Indian stocks fell and bond yields spiked in reaction to the new deficit figure, which was much larger than some investors had expected. Markets had expected the fiscal deficit to swell to up to 6.5 percent from 6.2 percent the previous year.
In February, Standard & Poor’s cut its outlook on India’s long-term sovereign credit rating to “negative” from “stable”, citing an “unsustainable” deterioration in the country’s fiscal position.
The ratings agency called India’s weak fiscal position “the single-largest negative factor for the sovereign ratings.”

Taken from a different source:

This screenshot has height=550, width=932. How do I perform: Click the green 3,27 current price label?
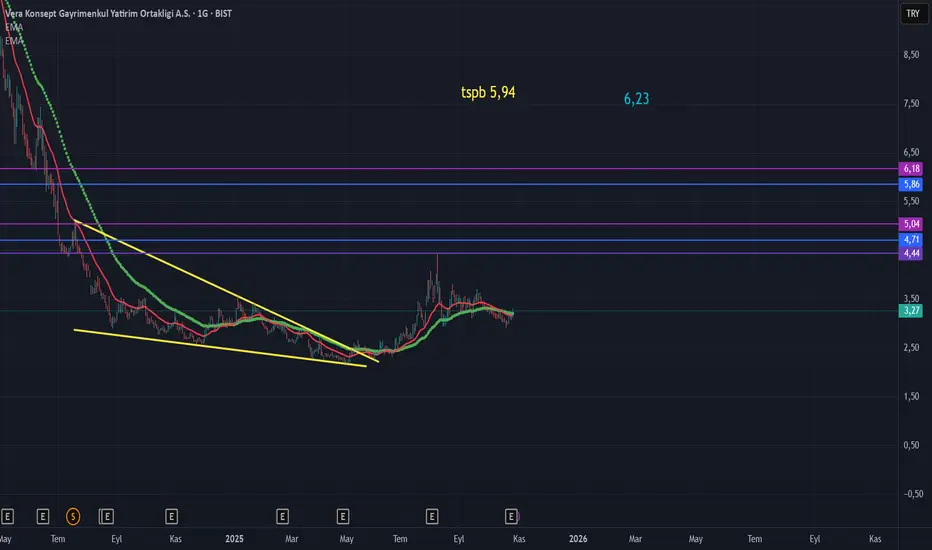[911, 311]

But Ogawa said: “In terms of the size of the fiscal deficit there was no surprise (in Monday’s budget). Yes, this is within the boundary of our expectation. ”
Fitch Ratings, which has a BBB-minus rating on India’s foreign and local debt, said in February India’s fiscal deficit and government debt ratios are outliers compared with those of its peers.
It said India’s external financing burden was modest while retaining the stable outlook for its foreign debt rating but cutting its outlook on local rating to negative from stable.
S&P’s Ogawa said he had hoped for more details in the budget on fiscal consolidation and government plans to selldown stakes in state-run firms, which would reduce budget pressures.
“How the government intends to handle fiscal consolidation is one of the important issues which at this stage is not answered yet,” he said.
Ogawa his agency would focus on the contents of the 13th Finance Commission panel report and views on Fiscal Responsibility and Budget Management Law.
However, he did not say whether a rating action would follow after the budget.
Moody’s has an investment-grade Baa3 foreign currency rating and a junk Ba2 domestic rating for India. The outlook is stable.
The agency has warned that India’s rating could be lowered if it fails to progress on fiscal consolidation or if there was a sustained reversal of foreign capital inflows.
Meanwhile, market analysts said the action of rating agencies would depend on the government’s intention to cut its fiscal deficit.
“If they just announce a large fiscal deficit without a committment to a control in fiscal performance, there is a risk of a sovereign downgrade,” said Sebastien Barbe, head of em research and strategy, Calyon, Hong Kong.